Kelly Holt (Stage Manager's Assistant) has worked both behind the scenes and on stage throughout the Seacoast area since 1997. She has been seen in Crimes of the Heart, Christmas Carol, Serving His Master; Isles in the Moon, Rosencrantz and Guildenstern are Dead, and The Birthday Party. Kelly is pleased to play a part in Act One's summer season.
Leslie Darling (Costume Designer) is currently Shop Manager and Designer at Tracy Theatre Originals. She has been costume designer for Hackmatack Playhouse and Dover Repertory. Leslie also has her own dance studio and has been choreographer for both Hackmatack and Dover Repertory for many years. She and her husband Jim were former owners of Dover Rep. and now run Darling Productions. Leslie is a graduate of Fashion Institute of Technology.
Alfred Uhry (Playwright) won a Pulitzer Prize, an Oscar Award, and a Tony Award with his first two plays! This 61 year-old Atlanta native took home the Oscar and the Pulitzer Prize for Drama in 1988 for his first play, Driving Miss Daisy. Ten years later, The Last Night of Ballyhoo closed on Broadway after landing Uhry the 1997 Tony Award for Best Play.
Uhry's charm for capturing southern humor and wit in his work no doubt came from his Atlanta upbringing. Although he left the South in 1958, he continues to use his roots to explore the depth of human relationships. '~1 am not a social historian; I'm just a playwright," he said. "I am a southern person."

* [Written request A] According to the cast and crew bios, which play won Alfred Uhry the 1997 Tony Award for Best Play?
* [Written request B] Resume the cast and crew bios from where they stop.
The rows below come from a separate source and are unrelated to the cast and crew bios.

* [Entries supplied]
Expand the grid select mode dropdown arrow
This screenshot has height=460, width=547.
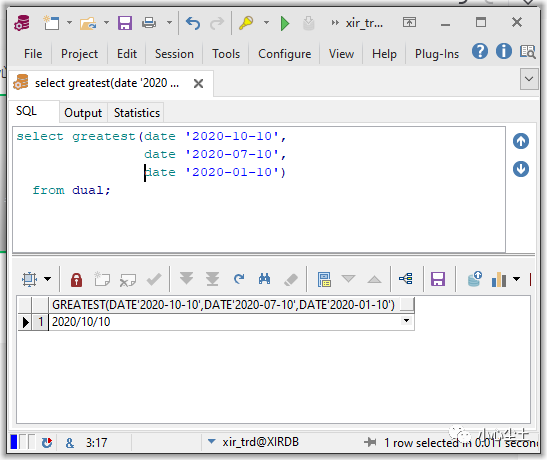point(47,279)
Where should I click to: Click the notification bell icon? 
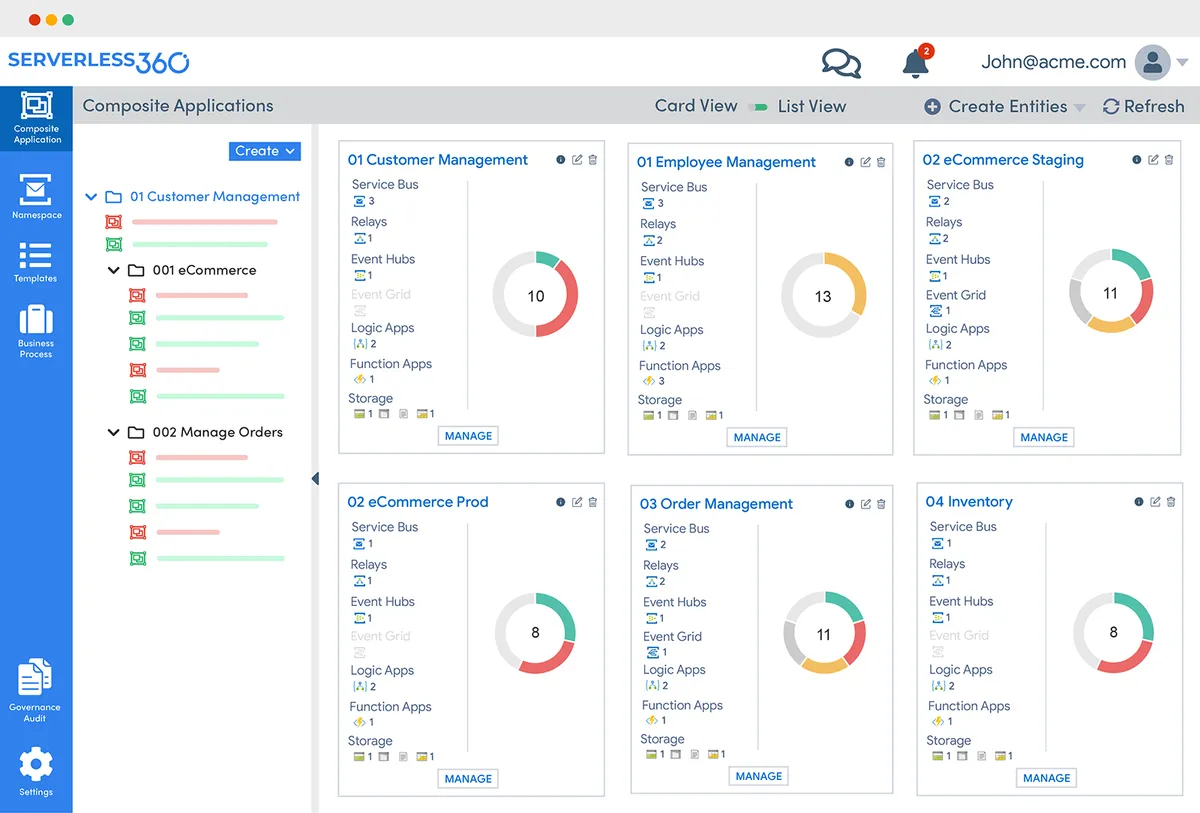pos(915,63)
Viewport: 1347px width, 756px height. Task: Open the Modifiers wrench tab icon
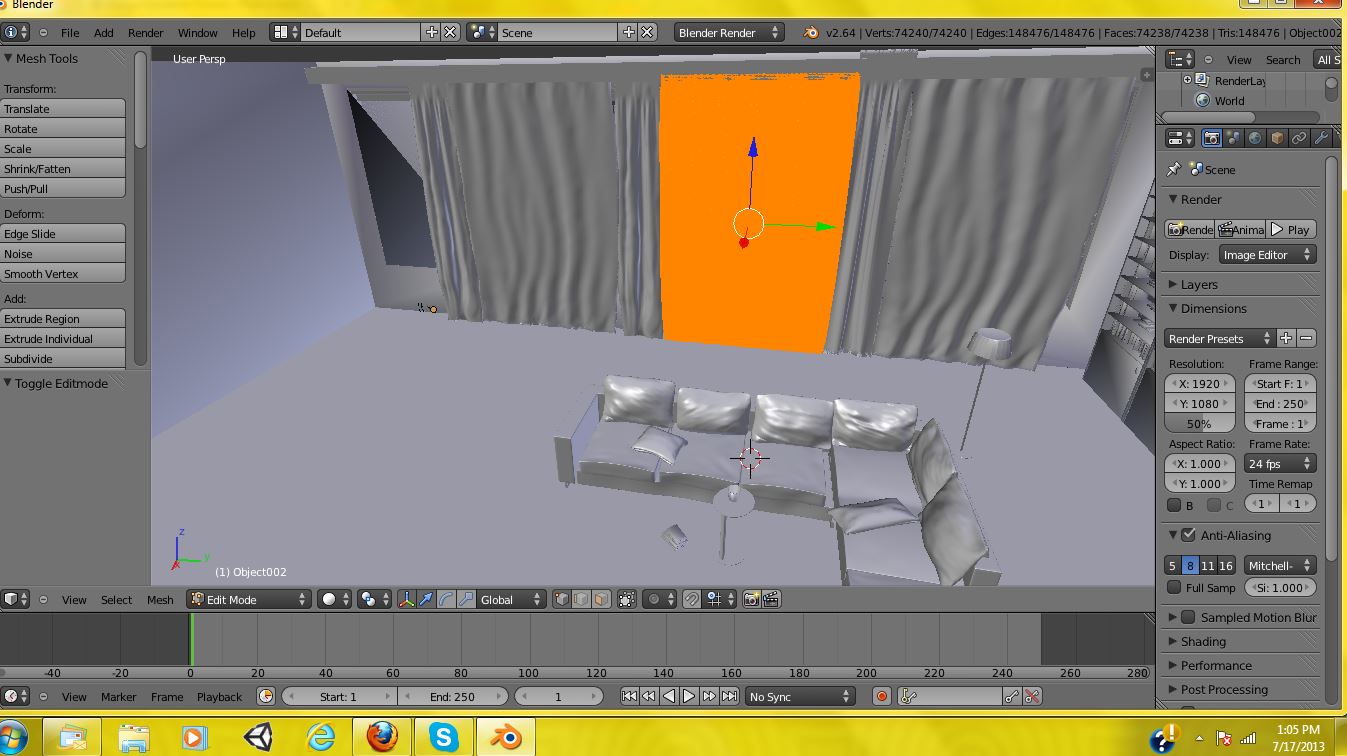point(1321,139)

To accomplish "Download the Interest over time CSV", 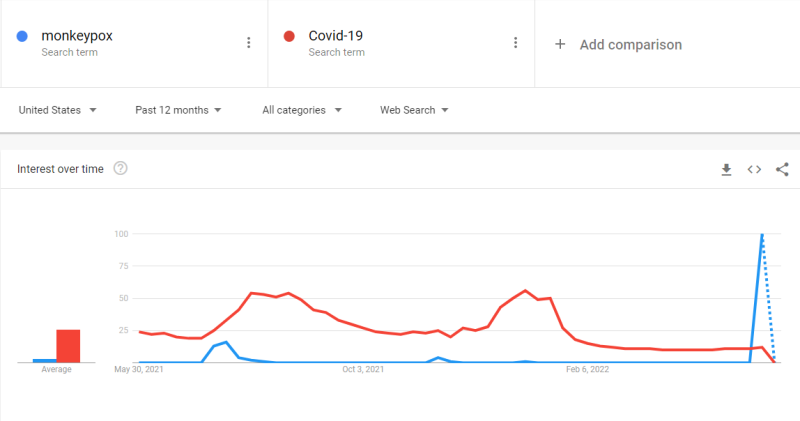I will tap(727, 169).

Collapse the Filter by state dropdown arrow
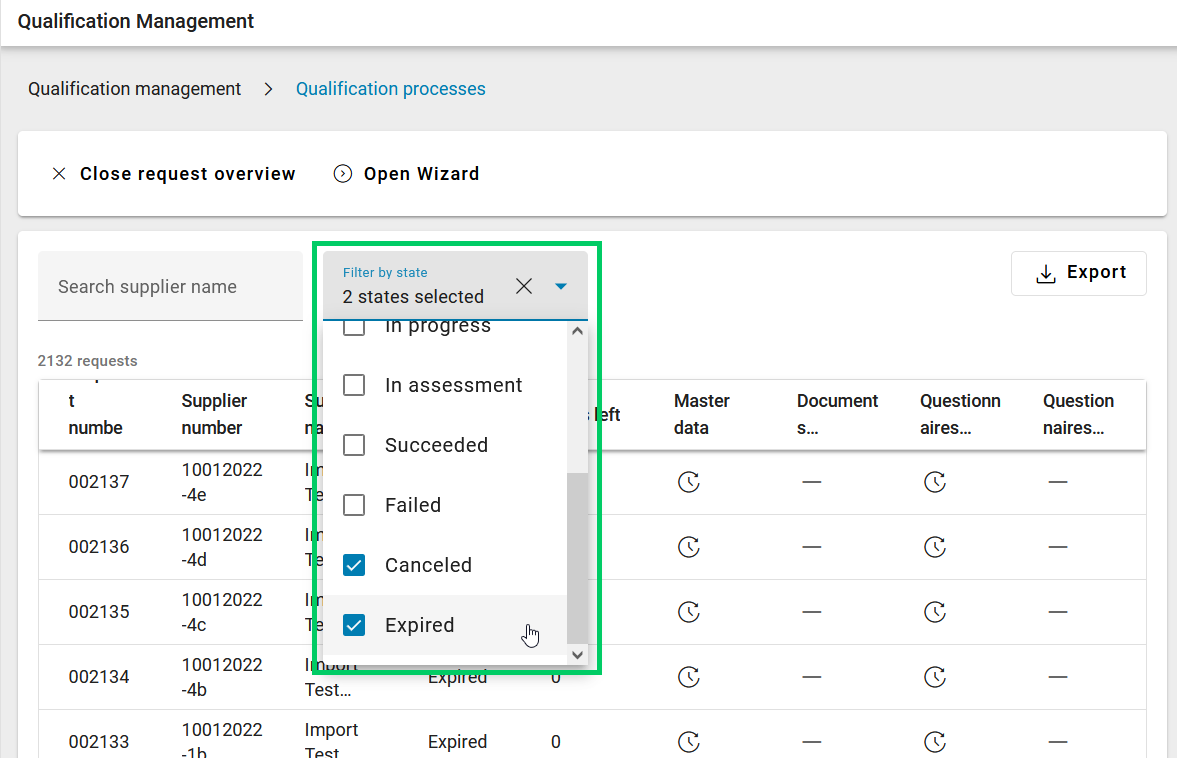coord(561,287)
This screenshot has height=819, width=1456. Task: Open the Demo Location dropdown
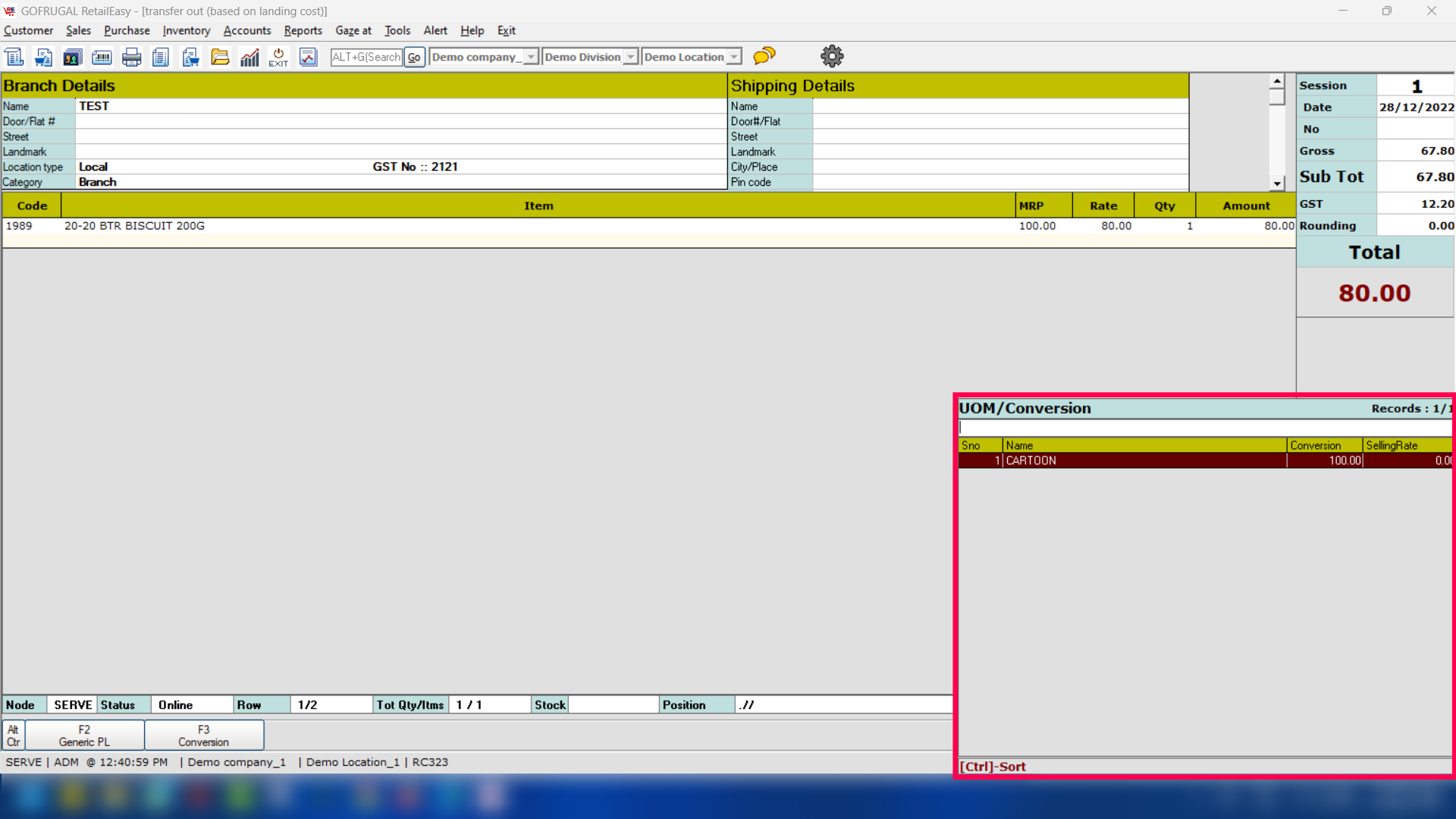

* [Answer A] The Last Night of Ballyhoo

* [Answer B]
Uhry, a graduate of Brown University, worked for 25 years in the theatre without much success. Still a newlywed, Uhry left for New York in 1959 to become a lyricist, his work slowly making its way to television and Off-Broadway. Only in 1976 did he begin to get any recognition, receiving a surprise Tony nomination for the book and lyrics of The Robber Bridegroom (he eventually lost the award to the smash hit, A Chorus Line).
Following the success of Driving Miss Daisy, the Olympic Games' Cultural Olympiad approached Uhry about producing a play for the 1996 Atlanta Olympics. The result would be Uhry's next milestone, The Last Night of Ballyhoo.
His latest major success has been the book and lyrics for the innovative Broadway musical Parade, which opened in December, 1998 at Lincoln Center's Vivian Beaumont and was directed by theatre legend Harold Prince. Parade is the true story of Leo Frank, a Jewish man who was wrongly convicted of the murder of 13-year old Mary Phagan. The musical covers not only the trial, but also dramatizes the love story between Leo and his wife Lucille. The show re-tells the historical story, but it also subtly examines class and race relations, prejudice, and the South.